Neste contexto, Julieta disse que é preciso que a Rede de Apoio às Mulheres esteja em alerta. "Temos que ter a possibilidade de levar em conta que são serviços essenciais, ainda que existam medidas restritivas", pontuou.
"Nem pense em me matar"
Representando as entidades da sociedade civil, Vilma Reis, ativista do Coletivo Luiza Mahin, falou sobre o lançamento do manifesto "Nem pense em me matar", que denuncia o aumento de feminicídio no país.
"Diante de tantos assassinatos, a maioria diante dos filhos, articulamos a campanha com mais de 200 organizações feministas. Nossa intenção é que essas mulheres sejam acolhidas em todas as delegacias da Bahia e na rede de enfretamento à violência contra a mulher", destacou.
A deputada estadual Olívia Santana falou sobre a importância da "quebra de silêncio de mulheres que estão amargando os efeitos da pandemia". Olívia também destacou a necessidade da criação de um fundo de enfrentamento à violência e feminicídio. "É uma medida concreta e urgente, que não pode mais ser adiada", cobrou.
A diretora de Políticas para Mulheres de Salvador, Fernanda Cerqueira, disse que a questão do feminicidio necessita de um olhar de prevenção e destacou a atuação da secretaria na atenção à mulher.
A representante Marina Duarte lamentou a situação que vive a sociedade brasileira, sobretudo a mulher negra. "Ela é a que mais sofre, a que mais morre e a que tem mais direitos retirados. O número chega a ser três vezes maior", lamentou.

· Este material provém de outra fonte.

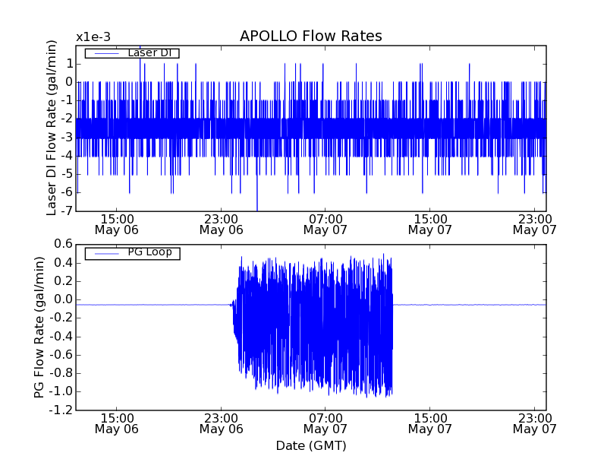The width and height of the screenshot is (607, 456).
Task: Click the 0.0 tick on the PG Flow y-axis
Action: point(62,299)
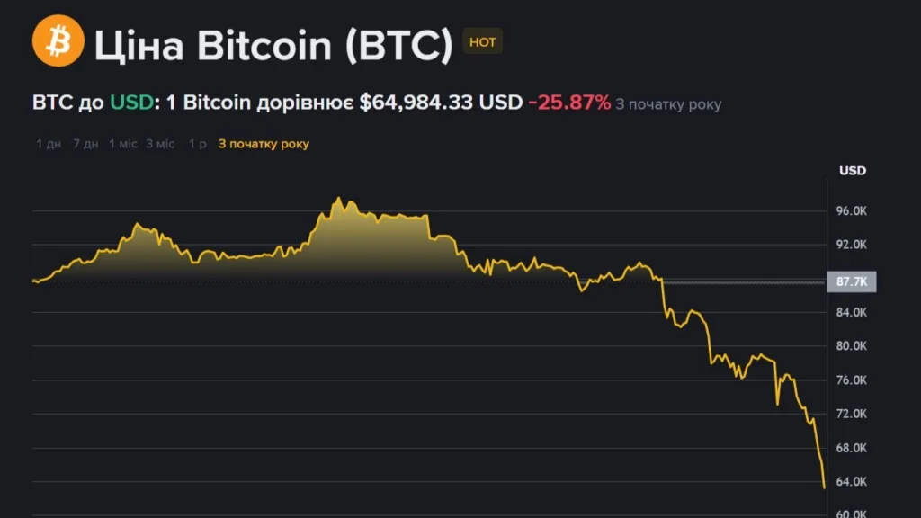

O evento contou, ainda, com a fala da presidente da Comissão Especial de Combate à Intolerância Religiosa da OAB-BA, Maíra Vida. A advogada falou sobre a campanha "Tem Gente com Fome", que conta com ações de combate à fome da mulher no atual contexto de isolamento.
"Infelizmente, na pandemia, tivemos um agravemnto do empobrecimento das mulheres. Então, para combater a fome e lutar pelo auxílio emergencial e outras medidas voltadas às mulheres, nos unimos à campanha", concluiu Maíra.